++++ Given records ++++
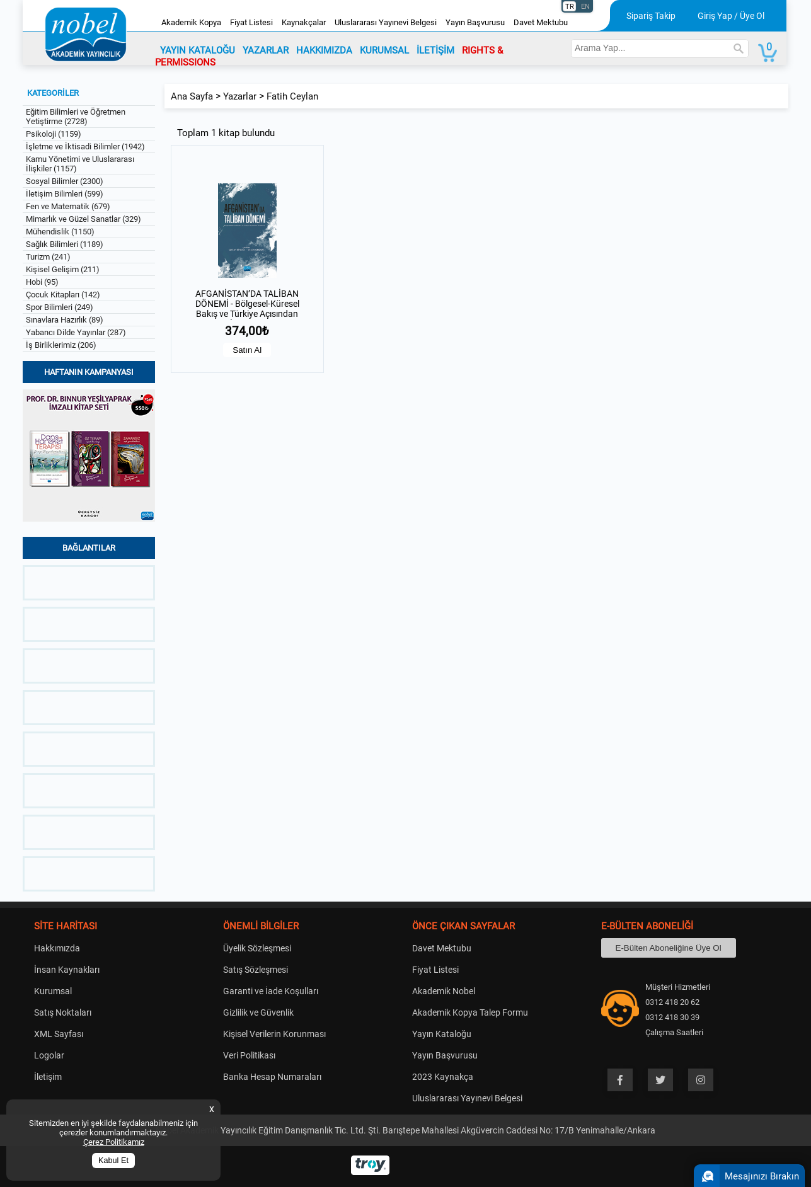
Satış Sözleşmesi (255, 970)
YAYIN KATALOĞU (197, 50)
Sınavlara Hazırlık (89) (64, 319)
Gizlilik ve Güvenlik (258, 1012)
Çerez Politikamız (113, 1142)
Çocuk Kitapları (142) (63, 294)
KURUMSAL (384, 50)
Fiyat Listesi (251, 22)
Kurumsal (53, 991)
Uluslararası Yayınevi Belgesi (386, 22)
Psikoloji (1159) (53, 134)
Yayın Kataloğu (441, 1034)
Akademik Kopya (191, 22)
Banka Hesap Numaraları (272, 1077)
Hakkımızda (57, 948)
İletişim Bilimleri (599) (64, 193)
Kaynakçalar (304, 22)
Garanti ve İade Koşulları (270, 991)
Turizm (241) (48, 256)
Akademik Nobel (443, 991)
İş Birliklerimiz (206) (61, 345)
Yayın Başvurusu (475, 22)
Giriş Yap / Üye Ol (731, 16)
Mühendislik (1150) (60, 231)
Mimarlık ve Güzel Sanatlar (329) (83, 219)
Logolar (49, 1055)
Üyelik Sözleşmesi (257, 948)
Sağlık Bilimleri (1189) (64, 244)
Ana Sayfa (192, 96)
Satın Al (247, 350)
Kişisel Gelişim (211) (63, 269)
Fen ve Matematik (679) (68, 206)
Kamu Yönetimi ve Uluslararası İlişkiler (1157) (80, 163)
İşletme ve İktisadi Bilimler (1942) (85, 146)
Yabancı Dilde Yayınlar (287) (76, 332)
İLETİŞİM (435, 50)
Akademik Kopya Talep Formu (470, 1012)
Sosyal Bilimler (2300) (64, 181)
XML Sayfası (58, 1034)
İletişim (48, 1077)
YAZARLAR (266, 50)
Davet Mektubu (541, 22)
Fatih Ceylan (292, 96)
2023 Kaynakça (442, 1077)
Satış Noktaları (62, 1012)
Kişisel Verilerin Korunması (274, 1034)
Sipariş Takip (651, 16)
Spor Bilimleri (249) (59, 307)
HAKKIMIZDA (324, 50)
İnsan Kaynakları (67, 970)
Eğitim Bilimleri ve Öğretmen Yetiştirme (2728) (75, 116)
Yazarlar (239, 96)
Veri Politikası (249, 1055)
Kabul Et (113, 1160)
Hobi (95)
++++
*Written problem*
Pull out every line of the material above that contains the string "Akademik", matching case exactly, and copy each one in full.

*Task result*
Akademik Kopya (191, 22)
Akademik Nobel (443, 991)
Akademik Kopya Talep Formu (470, 1012)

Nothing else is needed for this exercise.